## What the exercise asks
The required answer is an exact copy of the lines from the one containing "Task: Open app row dated 25 Mar 2020 arrow" to the end of the listing, both included, without any pictures.

## Dataset extract

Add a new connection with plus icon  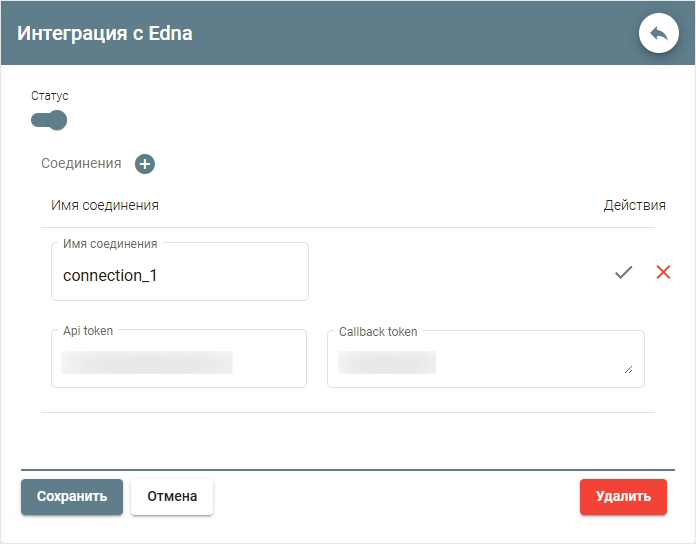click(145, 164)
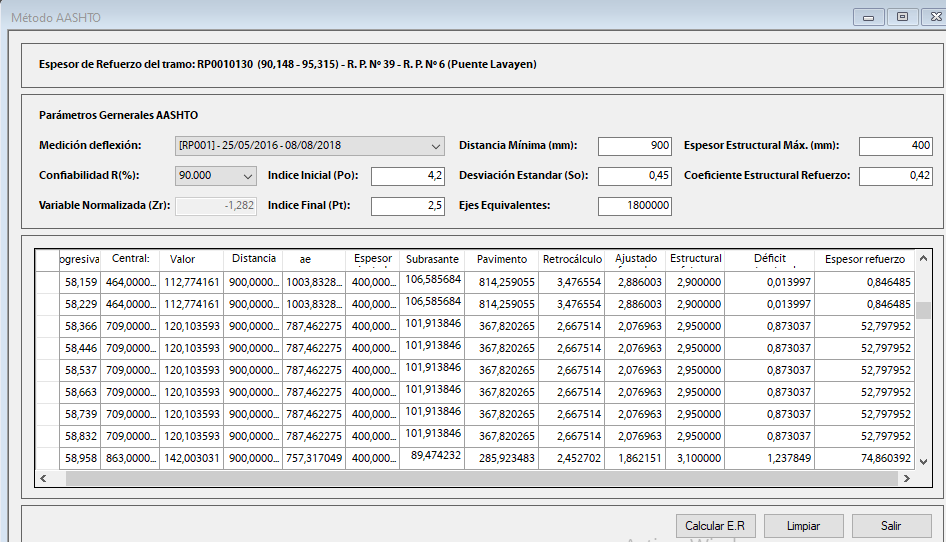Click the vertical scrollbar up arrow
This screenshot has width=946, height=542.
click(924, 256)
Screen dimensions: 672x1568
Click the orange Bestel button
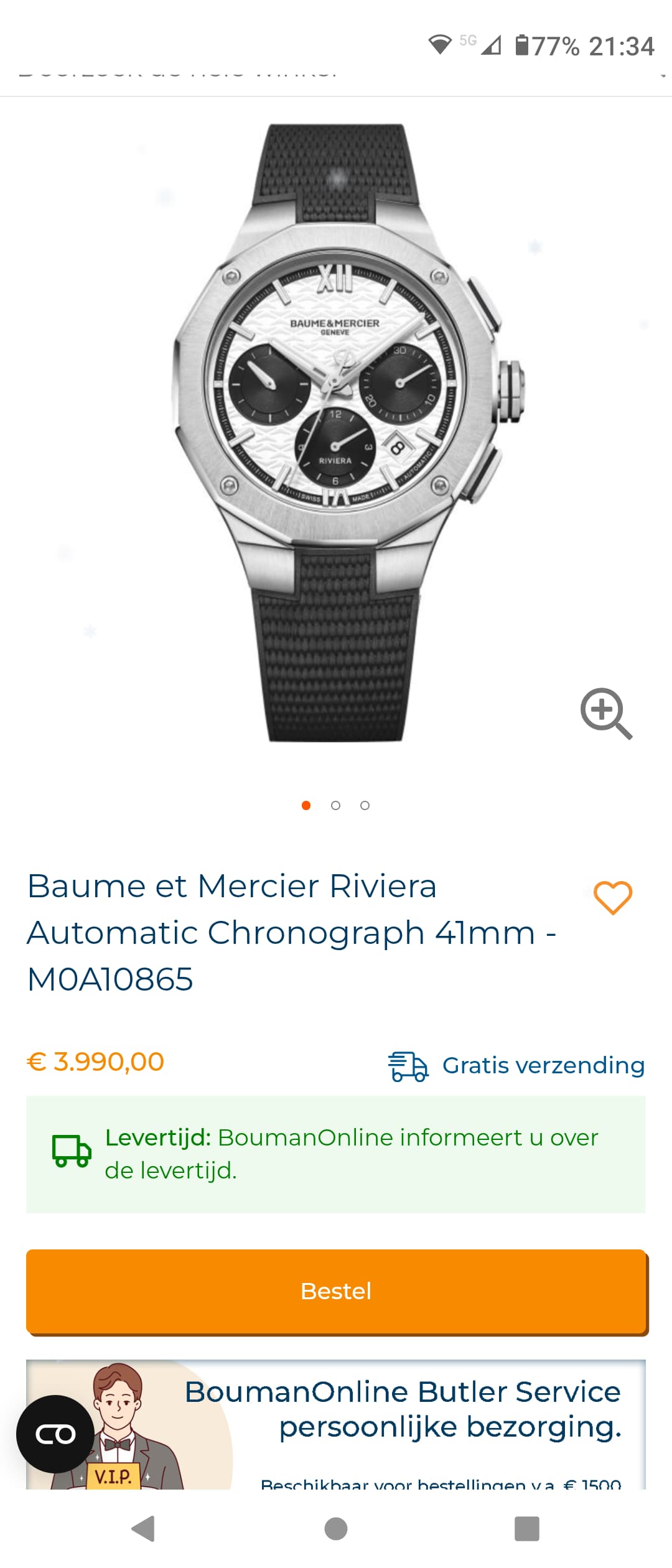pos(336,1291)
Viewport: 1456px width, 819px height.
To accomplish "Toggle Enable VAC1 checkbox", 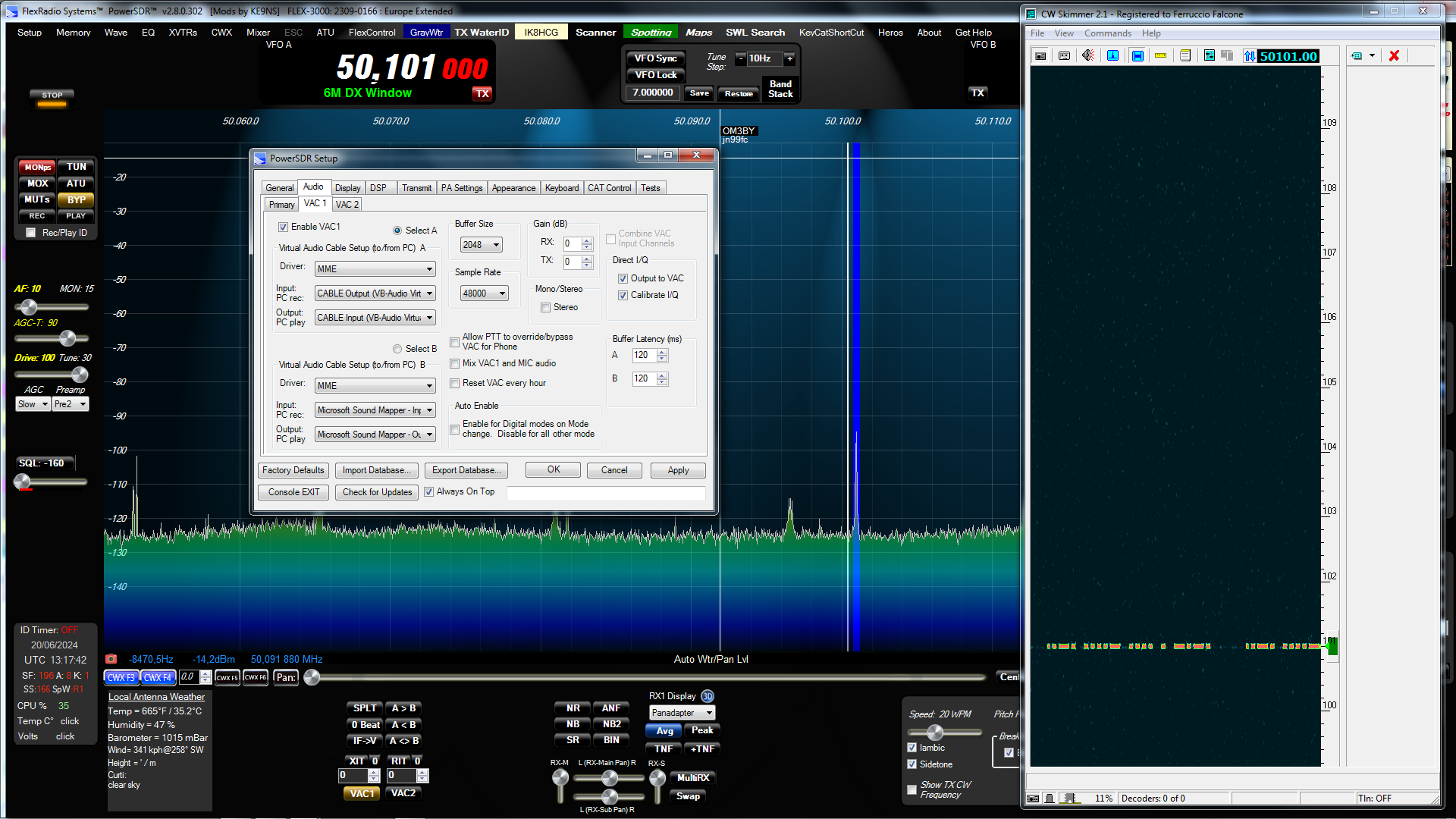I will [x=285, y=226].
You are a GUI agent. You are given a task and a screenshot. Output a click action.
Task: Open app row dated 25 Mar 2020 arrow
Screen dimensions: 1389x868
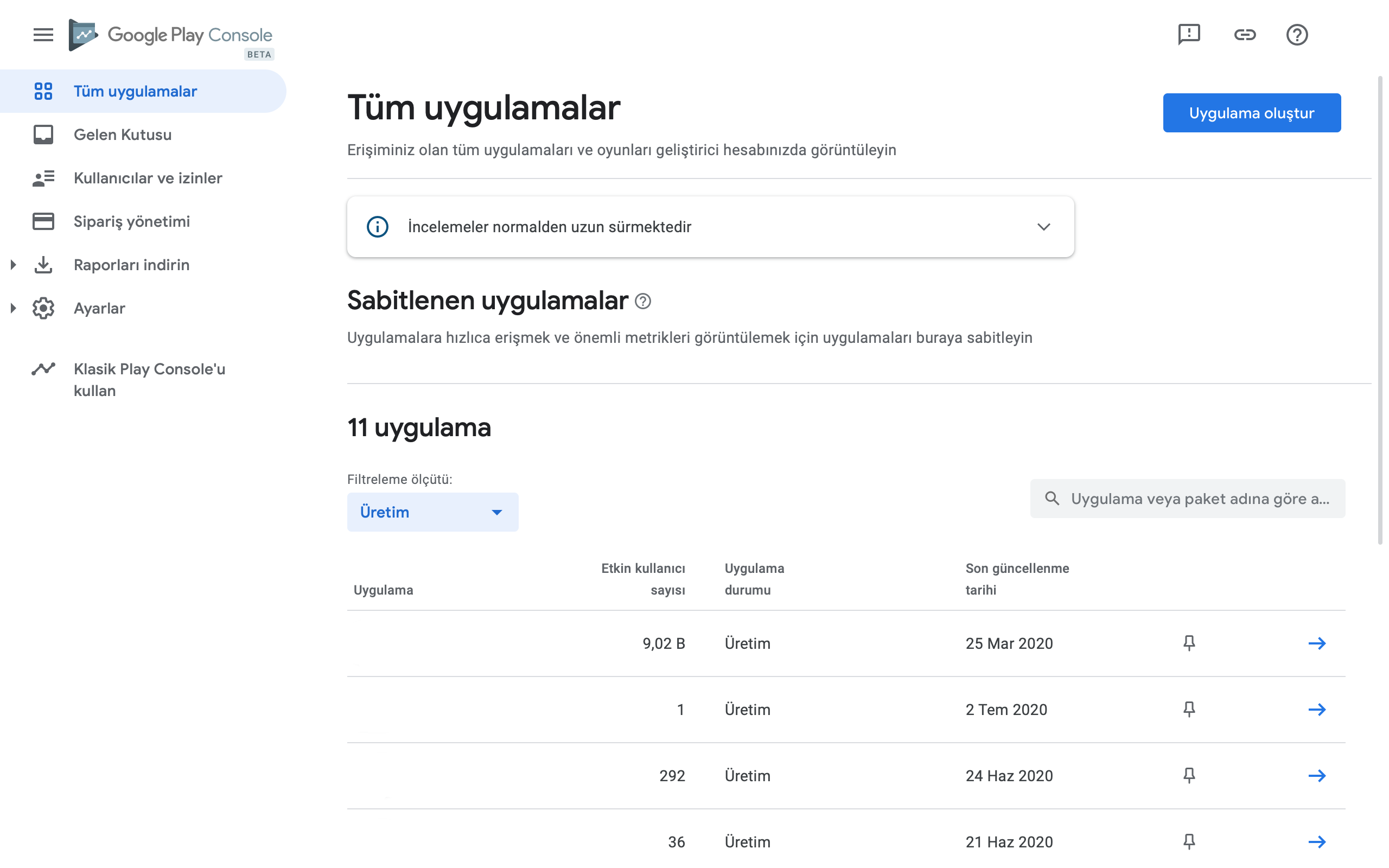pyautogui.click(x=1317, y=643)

## Finished task
Task: Open app row dated 25 Mar 2020 arrow
Screen dimensions: 1389x868
pyautogui.click(x=1317, y=643)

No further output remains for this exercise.